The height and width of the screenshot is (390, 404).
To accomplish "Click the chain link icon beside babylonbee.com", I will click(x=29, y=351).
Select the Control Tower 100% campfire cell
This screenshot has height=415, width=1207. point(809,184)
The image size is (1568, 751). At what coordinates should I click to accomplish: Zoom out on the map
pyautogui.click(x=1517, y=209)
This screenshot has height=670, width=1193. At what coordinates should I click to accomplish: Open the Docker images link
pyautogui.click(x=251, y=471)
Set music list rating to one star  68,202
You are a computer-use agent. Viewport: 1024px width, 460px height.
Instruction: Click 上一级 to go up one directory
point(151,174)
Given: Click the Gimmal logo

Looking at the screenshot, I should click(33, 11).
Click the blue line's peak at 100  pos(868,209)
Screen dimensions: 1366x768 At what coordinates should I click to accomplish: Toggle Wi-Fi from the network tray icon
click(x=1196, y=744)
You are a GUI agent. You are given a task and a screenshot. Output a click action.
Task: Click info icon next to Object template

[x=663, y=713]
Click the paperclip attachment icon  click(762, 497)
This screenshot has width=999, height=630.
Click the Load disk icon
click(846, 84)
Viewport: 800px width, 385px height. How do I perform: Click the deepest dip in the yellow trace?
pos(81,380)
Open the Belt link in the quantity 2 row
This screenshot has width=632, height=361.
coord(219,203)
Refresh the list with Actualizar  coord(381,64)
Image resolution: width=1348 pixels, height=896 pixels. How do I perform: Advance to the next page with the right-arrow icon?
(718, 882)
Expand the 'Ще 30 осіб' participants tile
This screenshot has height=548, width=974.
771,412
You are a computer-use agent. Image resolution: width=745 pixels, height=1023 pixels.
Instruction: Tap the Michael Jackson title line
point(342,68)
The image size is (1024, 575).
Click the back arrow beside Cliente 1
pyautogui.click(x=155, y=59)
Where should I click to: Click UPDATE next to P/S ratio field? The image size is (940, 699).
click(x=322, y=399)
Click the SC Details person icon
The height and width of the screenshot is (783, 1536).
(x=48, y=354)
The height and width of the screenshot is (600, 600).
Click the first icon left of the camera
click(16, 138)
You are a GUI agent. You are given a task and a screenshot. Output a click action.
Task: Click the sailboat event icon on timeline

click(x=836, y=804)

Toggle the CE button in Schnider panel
━━━
TASK REQUIREMENTS
Take each line of the material that contains the word "agent" and list it.

OUTPUT BELOW
You are a computer-use agent. Viewport: 1024px width, 460px height.
You are a GUI agent. You are given a task and a screenshot. Output a click action.
You are a computer-use agent. Image resolution: width=745 pixels, height=1023 pixels.
You are a GUI agent. You are given a task and a screenshot. Output a click action.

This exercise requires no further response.